Article:
● ● ● ●

FIG. 4D is a rear view of the nock of FIG. 4A.

FIG. 5A shows a front perspective view of a nock according to an embodiment of the present disclosure.

FIG. 5B shows a rear perspective view of the nock of FIG. 5A.

FIG. 5C is a front view of the nock of FIG. 5A.

FIG. 5D is a rear view of the nock of FIG. 5A shown relative to a set of crossbow rails and a bowstring.

FIG. 6A shows a front perspective view of a neck according to an embodiment of the present disclosure.

FIG. 6B shows a rear perspective view of the nock of FIG. 6A.

FIG. 6C is a front view of the nock of FIG. 6A.

FIG. 6D is a rear view of the nock of FIG. 6A.

FIG. 7A shows a front perspective view of a neck according to an embodiment of the present disclosure.

FIG. 7B shows a rear perspective view of the nock of FIG. 7A.

FIG. 7C is a front view of the nock of FIG. 7A.

FIG. 7D is a rear view of the nock of FIG. 7A.

FIG. 8A shows a front perspective view of a nock according to an embodiment of the present disclosure.

FIG. 8B shows a rear perspective view of the nock of FIG, 8A.

FIG. 8C is a front view of the nock of FIG. 8A.

FIG. 8D is a rear view of the nock of FIG. 8A and is shown relative to a plurality of bowstring positions.

FIG. 9A shows a front perspective view of a nock according to an embodiment of the present disclosure.

FIG. 9B shows a rear perspective view of the nock of FIG. 9A.

FIG. 9C is a front view of the nock of FIG. 9A.

FIG. 9D is a rear view of the nock of FIG. 9A.

FIG. 9E shows a rear profile cross-section of the nock of FIG. 9A relative to a set of crossbow rails.

FIG. 10A shows a front perspective view of a nock according to an embodiment of the present disclosure.

FIG. 10B shows a rear perspective view of the nock of FIG. 10A.

FIG. 10C is a front view of the nock of FIG. 10A.

FIG. 10D is a rear view of the nock of FIG. 10A.

FIG. 10E is a side view of the nock of FIG. 10A and shown relative to a bowstring.

FIG. 11A shows a front perspective view of a nock according to an embodiment of the present disclosure.

FIG. 11B shows a rear perspective view of the nock of FIG. 11A.

FIG. 11C is a front view of the nock of FIG. 11A.

FIG. 11D is a rear view of the nock of FIG. 11A.

FIG. 11E is a side view of the nock of FIG. 11A.

FIGS. 12A-12K show step-by-step views of the operation and parts of an anti dry fire (ADF) and firing mechanism of a crossbow according to an embodiment of the present disclosure.

While the embodiments described herein are susceptible to various modifications and alternative forms, specific embodiments have been shown by way of example in the drawings and will be described in detail herein. However, the exemplary embodiments described herein are not intended to be limited to the particular forms disclosed. Rather, the instant disclosure covers all modifications, equivalents, and alternatives falling within the scope of the appended claims.

DETAILED DESCRIPTION

The present disclosure generally relates to nocks for projectiles used in archery bows and crossbows, but more particularly relates to flocks with lobes for use with crossbows. In an exemplary embodiment, a bow projectile such as, for example, a crossbow bolt or an arrow, may have a nock positioned at its trailing end that has a body portion attached to the shaft of the projectile and one or more lobes radially extending from the body portion at circumferentially spaced apart positions. The positions of the lobes may correspond and align with the vanes or fletchings of the projectile.

● ● ● ●

Source data:

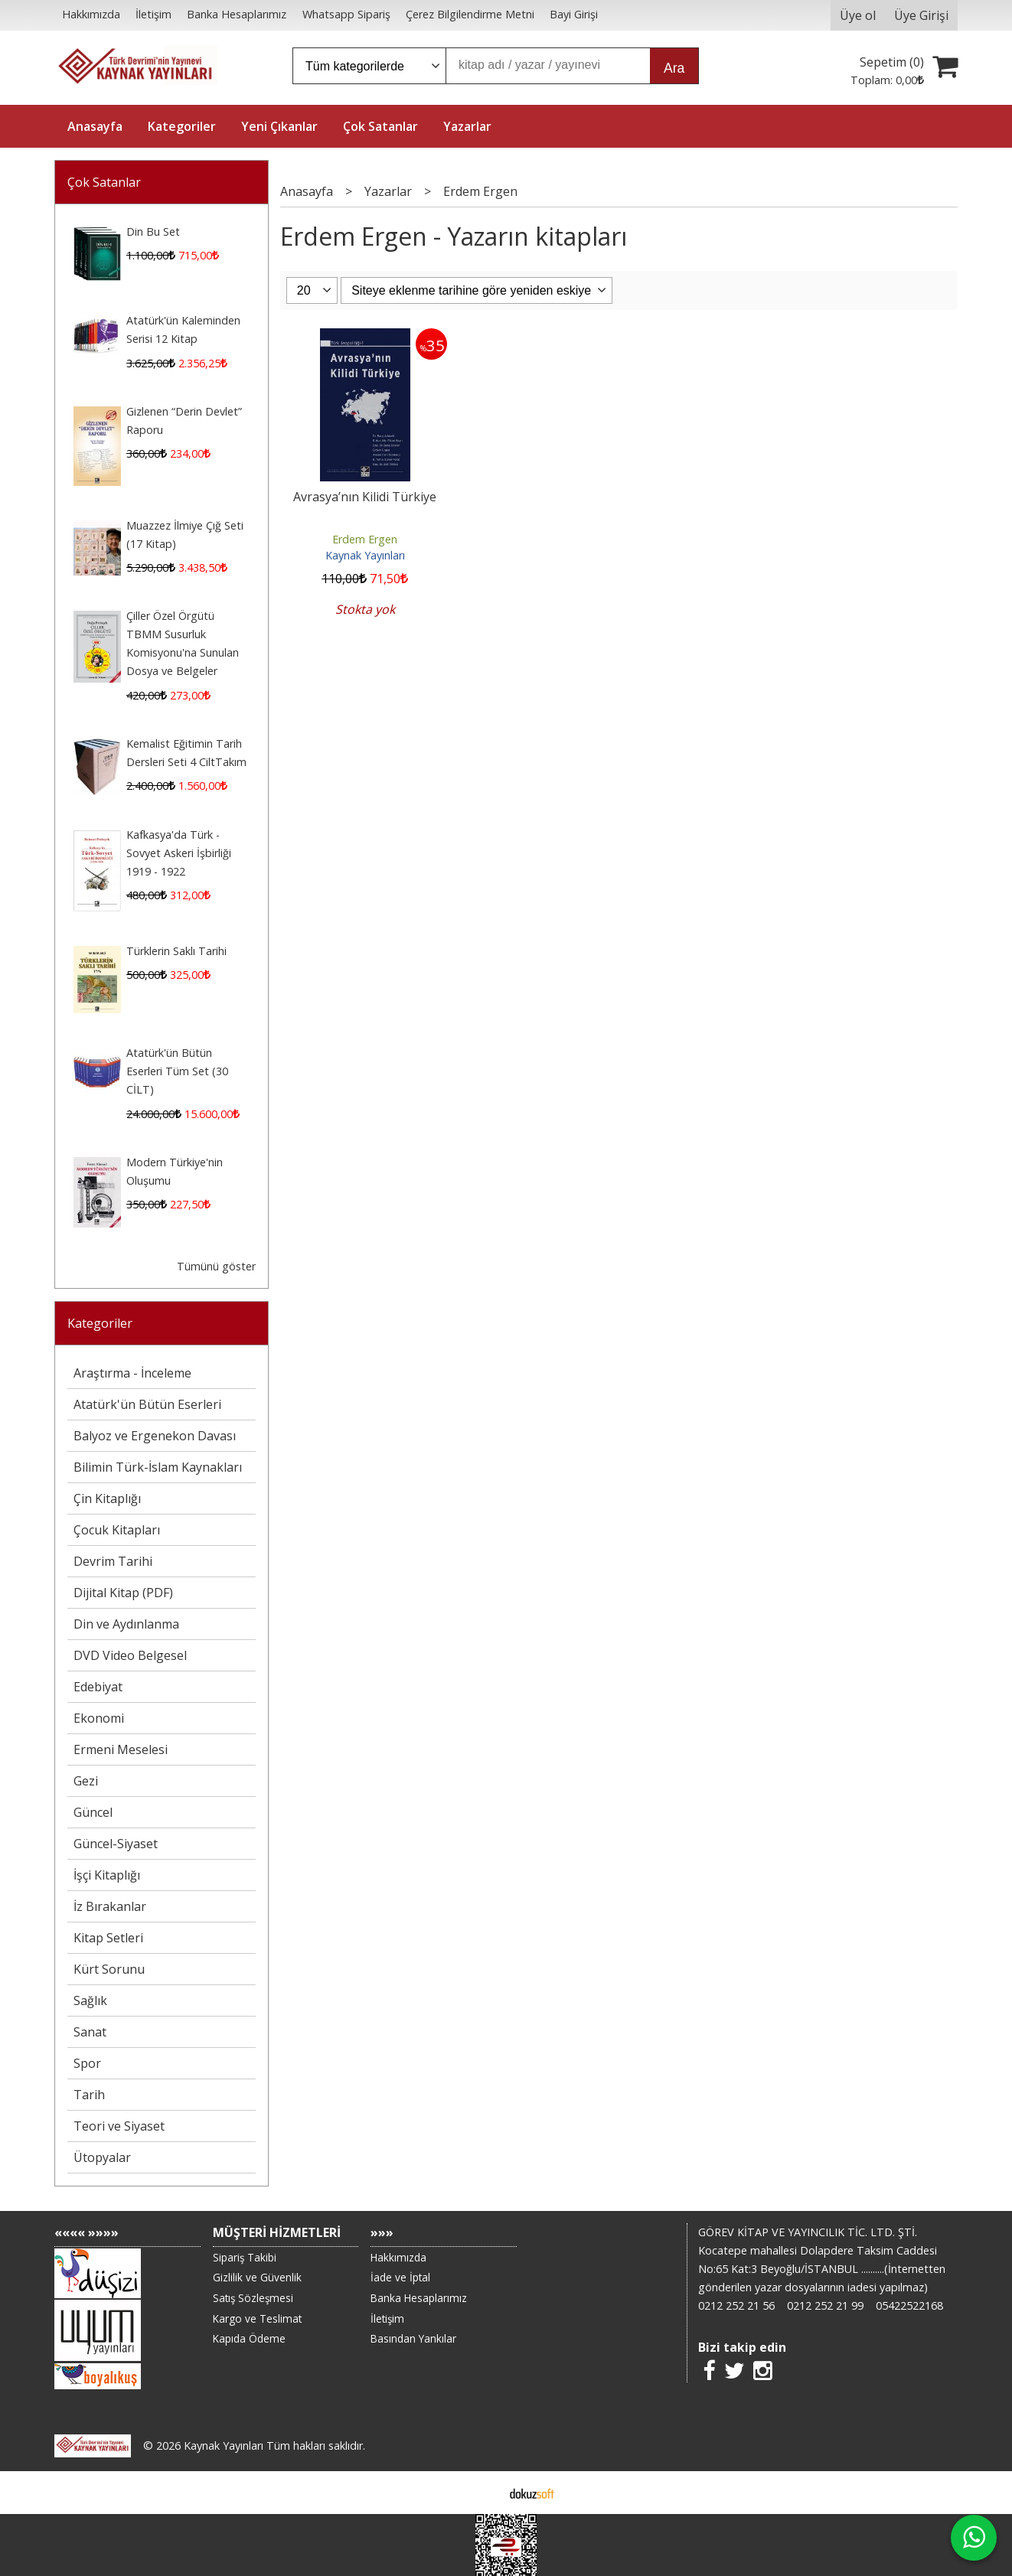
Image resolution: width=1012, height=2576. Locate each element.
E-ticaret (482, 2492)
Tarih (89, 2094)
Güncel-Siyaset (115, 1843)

● ● ● ●

Task 1:
Answer these questions about the nock patent text, one per line:
(a) What does FIG. 9E show?
(b) Which figures give step-by-step views of the anti dry fire (ADF) and firing mechanism of a crossbow?
(c) According to the detailed description, what may the positions of the lobes correspond and align with?
Task 2:
Please transcribe the part of the nock patent text that opens with the words "FIG. 6D is a" and closes with "of FIG, 8A.".

Correct result 1:
(a) A rear profile cross-section of the nock of FIG. 9A relative to a set of crossbow rails.
(b) FIGS. 12A-12K.
(c) The vanes or fletchings of the projectile.

Correct result 2:
FIG. 6D is a rear view of the nock of FIG. 6A.

FIG. 7A shows a front perspective view of a neck according to an embodiment of the present disclosure.

FIG. 7B shows a rear perspective view of the nock of FIG. 7A.

FIG. 7C is a front view of the nock of FIG. 7A.

FIG. 7D is a rear view of the nock of FIG. 7A.

FIG. 8A shows a front perspective view of a nock according to an embodiment of the present disclosure.

FIG. 8B shows a rear perspective view of the nock of FIG, 8A.